More memories, more fragments shattered by so much fear. So much loss. 


The Machines turn every day into an anxious nightmare. They cannot be reasoned with, bargained with. They have no desire to talk to the eldest amongst us, they spare no child or any of the infirm should some arcane process dictate to them that they are the Foe. 


Cellphones pulled from pockets, cameras around necks or in backpacks are met with gunfire. 


Drunken fights between workers that once ended in laughter or snores are silenced by hissing plasma or crunching bone. 


Bright, sunlit days are days to remain inside, peering out through curtains. The Fliers are ceaseless, hunting for silvery gleams that should be met with complete and utter annihilation. 


An onslaught of funerals drowns our community like a flood until by decree of the Machines, we will hold no more. Faces, voices, all vanished. We drift apart. We collapse. Our village is made into a tomb. 

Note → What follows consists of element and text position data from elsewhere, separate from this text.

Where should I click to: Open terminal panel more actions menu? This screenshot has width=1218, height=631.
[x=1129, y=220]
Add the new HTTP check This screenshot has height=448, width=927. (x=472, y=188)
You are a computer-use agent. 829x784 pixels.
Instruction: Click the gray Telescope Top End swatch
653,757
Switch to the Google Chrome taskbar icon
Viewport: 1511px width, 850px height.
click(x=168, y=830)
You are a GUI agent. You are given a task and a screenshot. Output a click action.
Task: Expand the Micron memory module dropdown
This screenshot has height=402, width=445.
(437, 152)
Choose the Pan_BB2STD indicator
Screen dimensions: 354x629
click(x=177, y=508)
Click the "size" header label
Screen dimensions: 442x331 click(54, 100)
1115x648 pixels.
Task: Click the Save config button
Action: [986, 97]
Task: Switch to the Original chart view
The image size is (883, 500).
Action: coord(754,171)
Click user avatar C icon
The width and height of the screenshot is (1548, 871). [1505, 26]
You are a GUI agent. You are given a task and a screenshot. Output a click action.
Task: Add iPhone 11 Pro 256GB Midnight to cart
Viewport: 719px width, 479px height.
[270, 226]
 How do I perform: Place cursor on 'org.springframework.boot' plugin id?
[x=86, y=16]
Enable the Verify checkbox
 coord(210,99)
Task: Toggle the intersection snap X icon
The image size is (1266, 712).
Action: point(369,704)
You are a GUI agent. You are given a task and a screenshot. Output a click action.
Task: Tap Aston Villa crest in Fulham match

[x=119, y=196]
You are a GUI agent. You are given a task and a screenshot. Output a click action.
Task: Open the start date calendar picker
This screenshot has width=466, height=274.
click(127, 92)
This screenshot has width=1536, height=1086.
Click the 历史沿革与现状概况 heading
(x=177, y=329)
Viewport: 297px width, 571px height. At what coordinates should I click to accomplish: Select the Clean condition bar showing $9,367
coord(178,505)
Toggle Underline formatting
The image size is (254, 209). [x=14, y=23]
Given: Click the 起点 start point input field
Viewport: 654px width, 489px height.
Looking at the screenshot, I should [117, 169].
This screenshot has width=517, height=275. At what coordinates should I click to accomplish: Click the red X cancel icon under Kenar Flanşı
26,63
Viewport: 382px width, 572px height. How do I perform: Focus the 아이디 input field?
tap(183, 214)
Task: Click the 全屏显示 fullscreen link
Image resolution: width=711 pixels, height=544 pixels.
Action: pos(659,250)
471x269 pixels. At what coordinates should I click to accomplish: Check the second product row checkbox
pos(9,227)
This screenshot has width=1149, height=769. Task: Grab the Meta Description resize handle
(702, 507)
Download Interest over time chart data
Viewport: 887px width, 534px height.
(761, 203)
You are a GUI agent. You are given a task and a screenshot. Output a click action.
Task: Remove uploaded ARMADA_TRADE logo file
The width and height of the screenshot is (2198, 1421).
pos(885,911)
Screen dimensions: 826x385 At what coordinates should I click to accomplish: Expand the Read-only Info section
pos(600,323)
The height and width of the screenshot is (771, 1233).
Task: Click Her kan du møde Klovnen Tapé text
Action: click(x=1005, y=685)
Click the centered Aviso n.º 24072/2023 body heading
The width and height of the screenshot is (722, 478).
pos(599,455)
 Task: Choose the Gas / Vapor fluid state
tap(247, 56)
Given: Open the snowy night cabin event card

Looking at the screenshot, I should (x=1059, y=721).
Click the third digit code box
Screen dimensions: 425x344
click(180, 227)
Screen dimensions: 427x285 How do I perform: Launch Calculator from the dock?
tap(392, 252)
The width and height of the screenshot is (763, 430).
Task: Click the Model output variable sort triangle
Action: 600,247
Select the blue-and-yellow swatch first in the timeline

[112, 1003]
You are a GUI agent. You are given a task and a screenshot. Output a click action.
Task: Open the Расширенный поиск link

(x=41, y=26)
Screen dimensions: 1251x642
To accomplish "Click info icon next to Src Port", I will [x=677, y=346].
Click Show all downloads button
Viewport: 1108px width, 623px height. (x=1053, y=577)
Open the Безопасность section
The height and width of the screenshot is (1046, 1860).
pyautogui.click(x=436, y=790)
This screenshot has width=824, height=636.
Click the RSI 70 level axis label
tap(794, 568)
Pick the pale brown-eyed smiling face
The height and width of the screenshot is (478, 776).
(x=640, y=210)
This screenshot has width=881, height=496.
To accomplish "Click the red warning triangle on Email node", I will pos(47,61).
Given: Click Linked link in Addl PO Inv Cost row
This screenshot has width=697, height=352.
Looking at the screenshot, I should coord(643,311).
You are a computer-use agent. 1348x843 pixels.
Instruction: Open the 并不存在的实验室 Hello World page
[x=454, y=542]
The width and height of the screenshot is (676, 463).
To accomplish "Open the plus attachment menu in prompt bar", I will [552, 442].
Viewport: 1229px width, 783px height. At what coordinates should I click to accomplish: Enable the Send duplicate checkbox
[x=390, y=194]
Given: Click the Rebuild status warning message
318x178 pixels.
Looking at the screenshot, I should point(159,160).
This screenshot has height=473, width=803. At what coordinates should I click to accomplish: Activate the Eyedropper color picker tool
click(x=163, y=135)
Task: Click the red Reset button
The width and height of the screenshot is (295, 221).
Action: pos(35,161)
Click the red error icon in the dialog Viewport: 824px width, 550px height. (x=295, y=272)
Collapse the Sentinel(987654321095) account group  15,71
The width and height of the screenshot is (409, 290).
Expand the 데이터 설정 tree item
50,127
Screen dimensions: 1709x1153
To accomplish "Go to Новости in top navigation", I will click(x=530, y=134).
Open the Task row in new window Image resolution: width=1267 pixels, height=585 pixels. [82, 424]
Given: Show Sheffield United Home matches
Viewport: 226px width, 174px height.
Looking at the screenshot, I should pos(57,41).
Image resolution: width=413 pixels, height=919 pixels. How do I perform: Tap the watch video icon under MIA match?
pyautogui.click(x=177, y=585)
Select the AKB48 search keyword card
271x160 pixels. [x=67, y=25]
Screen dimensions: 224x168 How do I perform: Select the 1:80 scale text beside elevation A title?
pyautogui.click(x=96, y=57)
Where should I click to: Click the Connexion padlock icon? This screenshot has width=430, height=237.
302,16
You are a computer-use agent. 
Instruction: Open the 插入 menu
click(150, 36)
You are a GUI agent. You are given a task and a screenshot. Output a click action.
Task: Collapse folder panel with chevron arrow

The car idles. My cargo is precious, a progeny special and decisive. It is all my terror. It is all my rage. It is all the fire that I felt in my youth, into my emergence as a man. It is every voice I can never hear again, it is the cost of burying so many friends and family, over and over and over again, it is the loss of everything. 



The Machine straightens. Heavy automated cannon whirring in cool calculation. 


I put my foot to the accelerator, close my eyes, and hope with every fiber of my being that when I open them again, I will be with all that I have lost.